A Bonanza for Book-Buyers

Alfred A. Knopf
Last week, Alfred A. Knopf published The Bridge: The Life and Rise of Barack Obama by David Remnick. Here are the ways you can buy it: the hardcover list price is $29.95 and the CD audio lists at $50. But that is barely the beginning. Amazon sells the printed book for $16.47, the Kindle e-book version for $14.82, the audio CD for $31.50, and the downloadable audio for $34.12. B&N.com has a "member" price for the hardcover of $15.52 and the CD for $36. At Borders.com, the book is $17.97. The Sony Reader e-book is $14.50.
A mid-Manhattan Barnes and Noble sells the hardcover at full price. At a nearby Borders, it is discounted to $21, and at Just Books in Old Greenwich, Connecticut, the book is sold at list. Audios there are a "special order." The new iPad app iBooks doesn't offer an e-book because Random House, of which Knopf is an imprint, has yet to reach agreement with Apple on terms for sale on its device. But you can get the Kindle edition on an iPad app. By now you should be persuaded that there are many options and multiple formats.
In key respects, the release of The Bridge has followed a time-honored pattern. It has received admiring reviews in The New York Times, The Washington Post, Los Angeles Times, Time, and The Economist, among those I read. The combination of its subject and Remnick's stature as editor of The New Yorker and author of previously successful books pretty much guarantees a bestseller. Based on its Amazon ranking in the top tier of new titles, initial book sales are strong. But what is distinctive in this publishing story is that the competition for readers is so much more about choices and platforms than it ever was.
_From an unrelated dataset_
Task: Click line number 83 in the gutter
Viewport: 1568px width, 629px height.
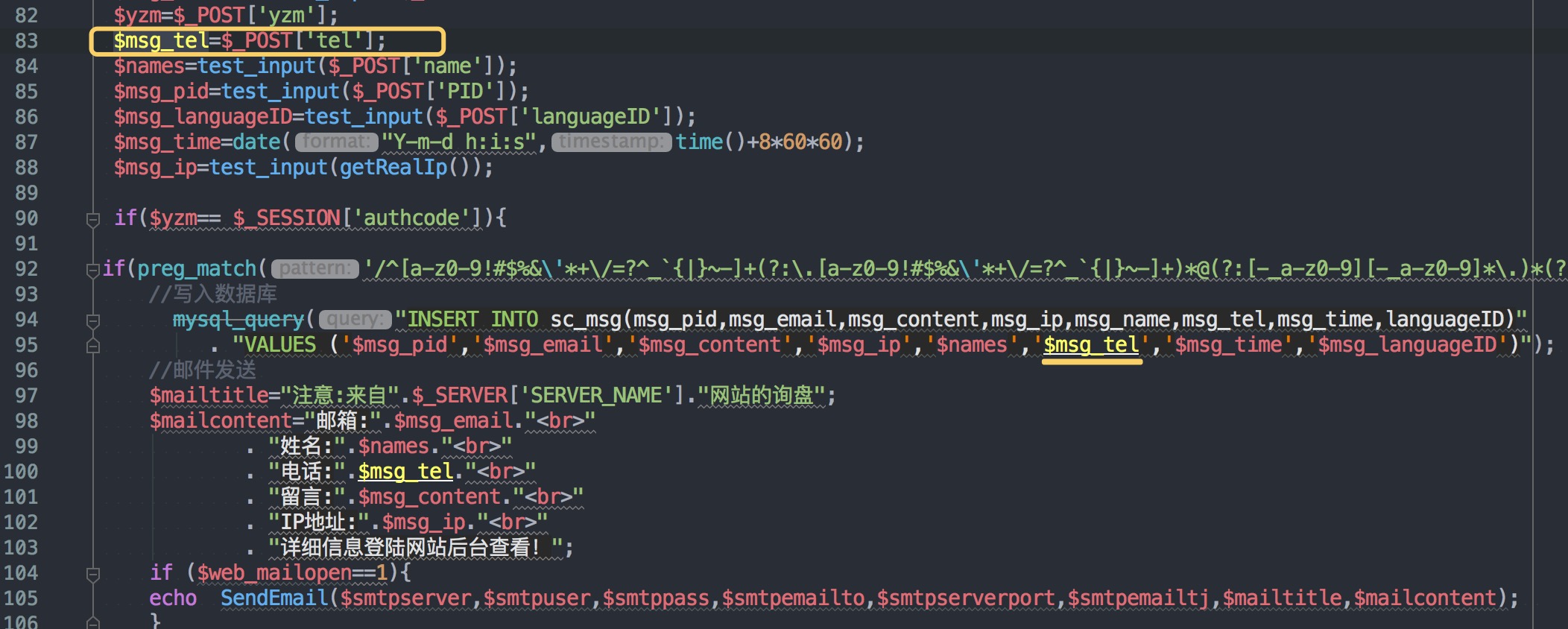Action: pyautogui.click(x=26, y=41)
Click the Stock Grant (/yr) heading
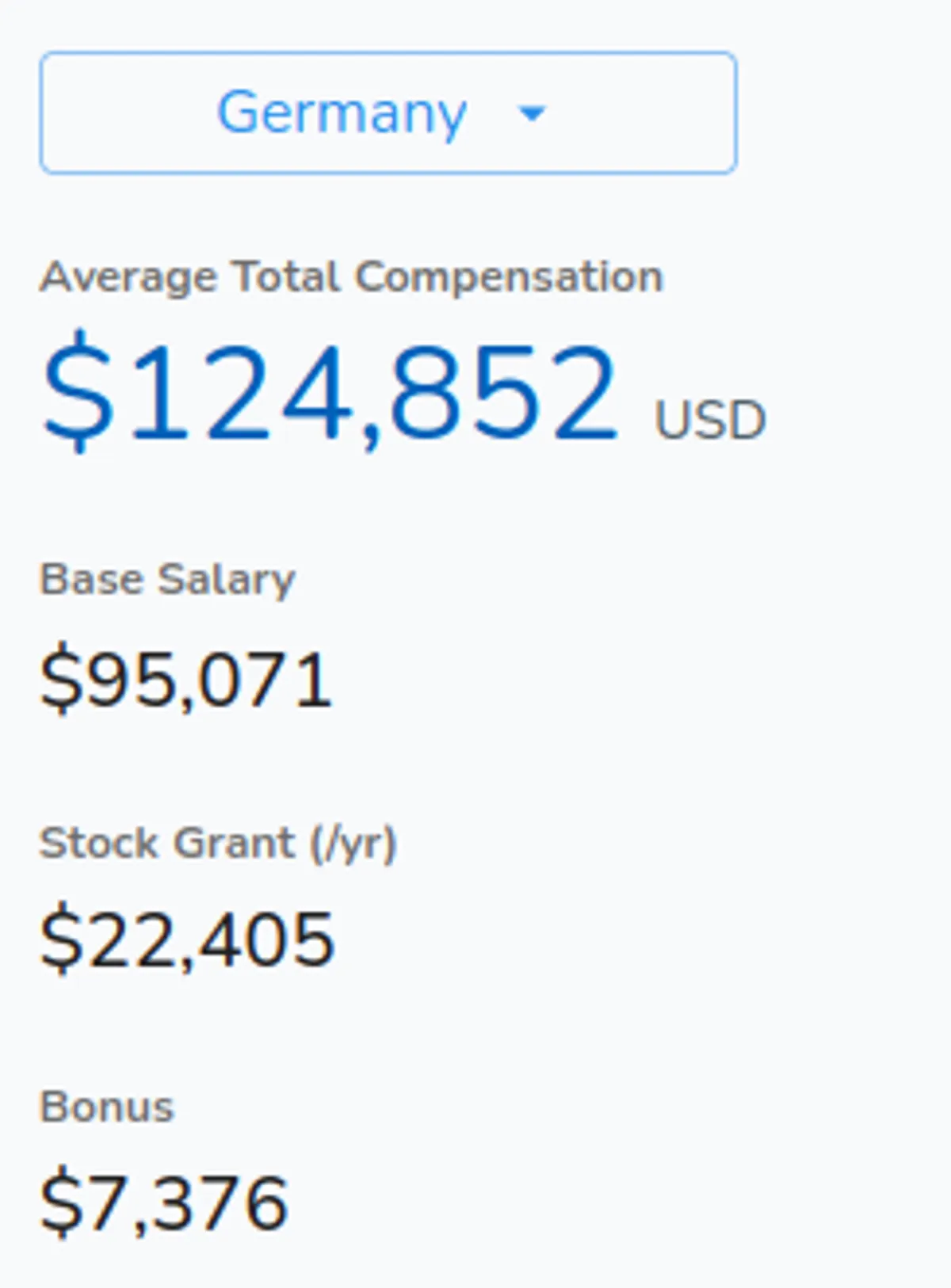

One way to see this activity is as chaos. "Traditional book publishers are scared," says Peter Olson, a former CEO of Random House who now teaches at the Harvard Business School. The "executive summary" of Olson's comments on the Harvard blog Working Knowledge asserts "book publishing is changing before our very eyes, even if the industry itself is fighting the transition with every comma it can muster...the fundamental question to be asked in the Internet age is, how popular will books remain?" A major take-out in The Economist is also framed on the downside: "E-publish or perish" is the headline.
Well, okay. This is unquestionably a moment of dramatic change, and upheaval inevitably leads to winners and losers. For consumers, however, times could hardly have ever been better.
The iPad, of course, is the latest big development. Within minutes of picking mine up at the Apple store, I was set up on iBooks and looking at books I had published displayed on the device. They looked wonderful. This is not just a digital file. It is an exact representation of the book itself. The pages flowed smoothly as they turn. The screen is back lit. The graphics and color are superb. The effect is much more glamorous than the suddenly dowdy Kindle; like moving from clunky cassettes for movies and audio to shiny CDs and DVDs.
The Kindle app for the iPad features pages also, but no color (that I saw). Amazon and the other reading machine developers are scrambling to provide upgrades. Strikingly, book-related apps dominated iPad downloads in the first couple of days they were available: after the iBooks app, Kindle, B&N Reader, and Stanza were 2, 3, and 4 respectively. There were hundreds of thousands of book downloads, although how many were for free books out of copyright was not disclosed. It is too early to say for certain, but the Kindle still seems the handiest device for reading-on-the-go. It is more compact, lighter, and the selection from Amazon is much bigger. Many Kindle prices are heading up by a few dollars in the continuing tussle over margin between publishers and distributors, but a book at half price is still a bargain.
As for the notion that overall readership is collapsing, final numbers for 2009 show that not to be the case. E-book sales are surging, up 176.6 percent, to $313 million. Even adult hardcovers were up 6.9 percent, to $2.6 billion. Some categories were down (audiobooks and el-hi textbooks showed the biggest losses). But in a year of deep recession, the total was off by just 1.8 percent. Carolyn Reidy, CEO of Simon and Schuster, one of the savviest publishers in the industry, told The Economist she thinks e-books could be as much as 25 percent of the market in the next five years. For all the angst undoubtedly felt by publishers (and the truly embattled brick-and-mortar stores), the book business did not fall into the trap of newspapers and magazines that now want to start selling content online that they had been giving away free.
That brings me back to my original point. Whatever the outcome of this era of transformation, for now these are bonanza days for book buyers. If you want to read David Remnick's superb new book, it has never been easier or a better value. On behalf of writers, publishers, and booksellers everywhere prepared to grapple with innovation, let's hope we and our readers take full advantage of a great opportunity.